Bei der Finanzierung der zusätzlichen Bauten halfen viele Vereine mit, so auch der „Frauenverein für die Geisteskranken“. Dieser gab Geld zum Beispiel für die Beschaffung von Gartenpavillons, einer Kegelbahn und auch eines Klavierflügels.
„Erst in einem Schreiben vom Februar 1888 wies Reye darauf hin, dass eine Erweiterung Friedrichsberg nicht mehr sinnvoll sei, da die Überfüllung eine zweite Anstalt nötig machte. So wurde 1893 die ‚landwirtschaftliche Kolonie für Geisteskranke zu Langenhorn‘ für 200 arme, arbeitsfähige chronisch Kranke eröffnet“, 8) so Kai Sammet in seinem Artikel über Daniel Wilhelm Reye.
Für die zahlungskräftigen Kranken sorgte Reye besonders. Für sie „verfolgte Reye beständig den Ausbau und die Verbesserung der Außenanlagen. Er ließ ab ca. 1880 seltene Bäume anpflanzen ein Wegenetz und Teiche anlegen. (…).“ 9)
Auch bei der Behandlung der Patienten spielten die sozialen Unterschiede eine Rolle. So schreibt Reinhard Otto: „Der Behandlungsschwerpunkt in Friedrichsberg lag mit ausdrücklicher Billigung durch Prof. Reye darauf, den Patienten den Aufenthalt in der Anstalt so angenehm wie möglich zu gestalten. Der dafür betriebene Aufwand war allerdings je nach sozialer Herkunft der Insassen sehr unterschiedlich. (…)

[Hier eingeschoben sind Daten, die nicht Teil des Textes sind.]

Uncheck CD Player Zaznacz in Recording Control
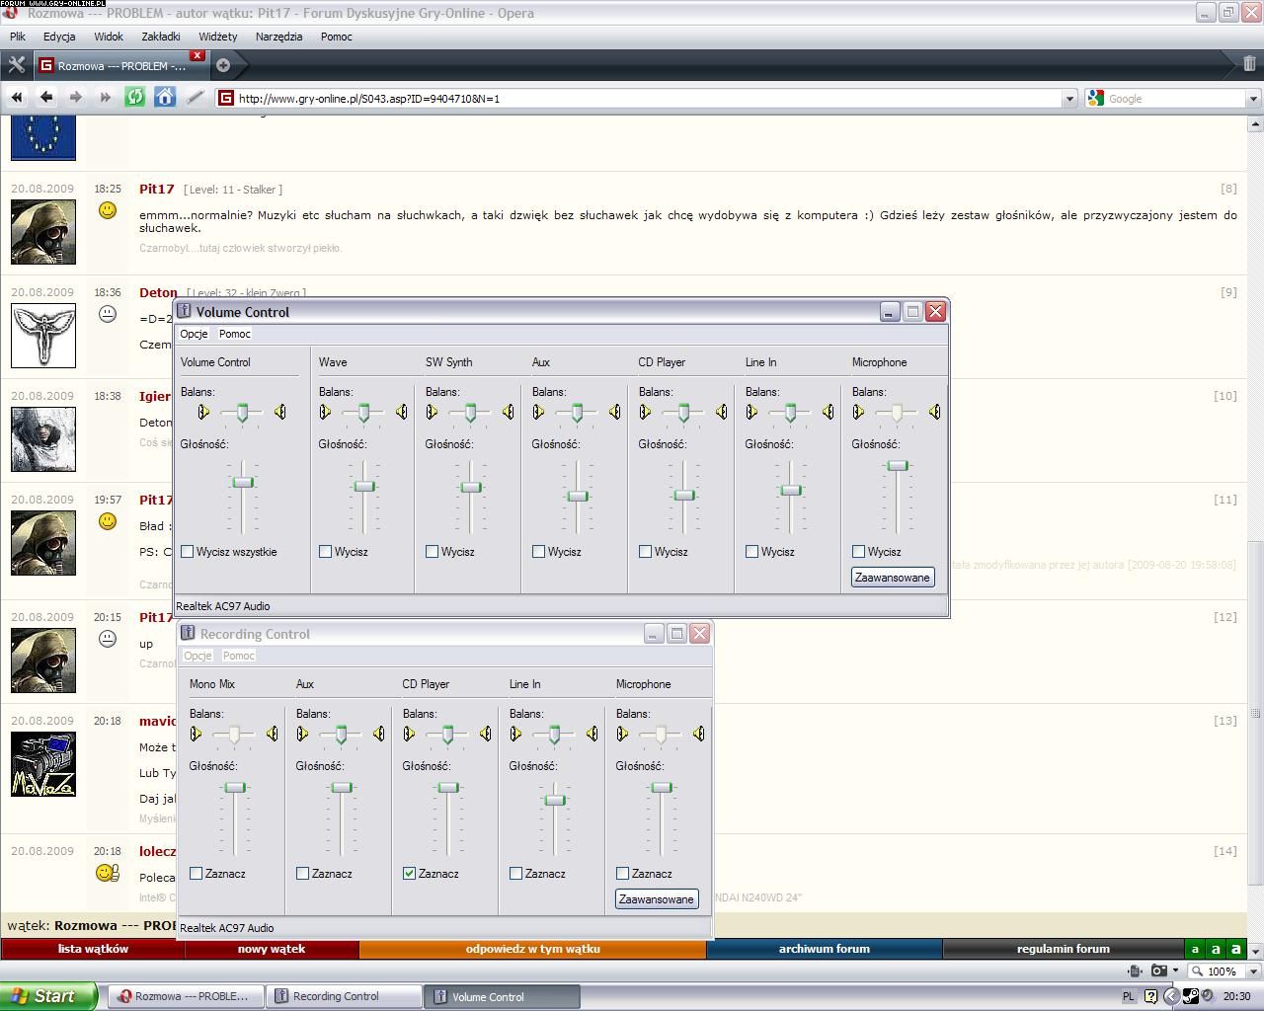The image size is (1264, 1011). pyautogui.click(x=410, y=874)
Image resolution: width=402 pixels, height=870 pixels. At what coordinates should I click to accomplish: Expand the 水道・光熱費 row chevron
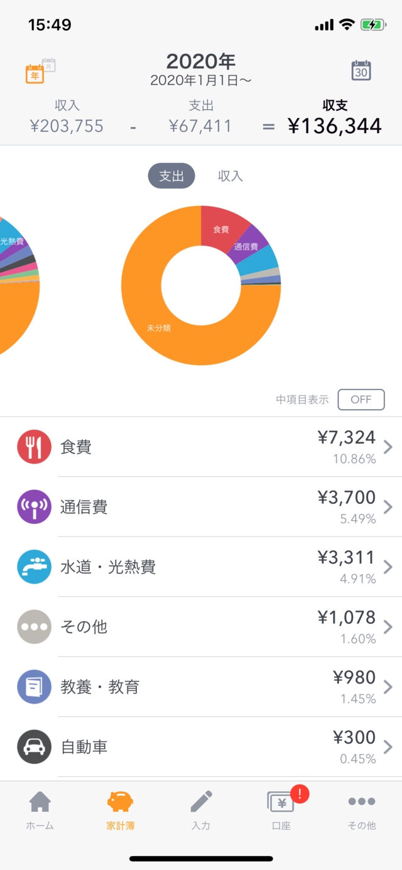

Beim Umgang mit den Patienten, den man nur bedingt als Therapie bezeichnen konnte, verfolgte Professor Reye recht liberale bzw. offene Ansätze. So erlaubte er während seiner Amtszeit den Insassen regelmäßigen dosierten Genuss von Branntwein oder Cognac sowie den Männern das Rauchen von Zigarren. Die damit einhergehenden Risiken wie Alkoholabhängigkeit oder Brandgefahr betrachtete er als gering. Wichtiger war es ihm, solche bürgerlichen Rituale, zu denen auch die Nutzung des Klavier- und Lesezimmers gehörte, als Teil des Anstaltslebens dazustellen.“ 10)
Als Heilmethoden wurden in erster Linie strikte Bettruhe, Dauerbäder, kalte Güsse und feuchte Packungen verordnet. Auch wurden Schlaf- und Beruhigungsmittel verabreicht und sogenannte Tobsüchtige wurden in mit Gummi ausgekleidete Tobezellen gesteckt. 11)
Eine Patientin von Reye war die Hamburger „Zitronenjette“. Nach ihr wurde 2007 der Jette-Müller-Weg in Ohlsdorf benannt. Die alkoholkranke Zitronenverkäuferin wurde 1894 von der Polizei in die „Irrenanstalt Friedrichberg“ gebracht. Dort lebte sie bis zu ihrem Tod zwanzig Jahre lang und wurde mit Kartoffelschälen und Gemüseputzen beschäftigt.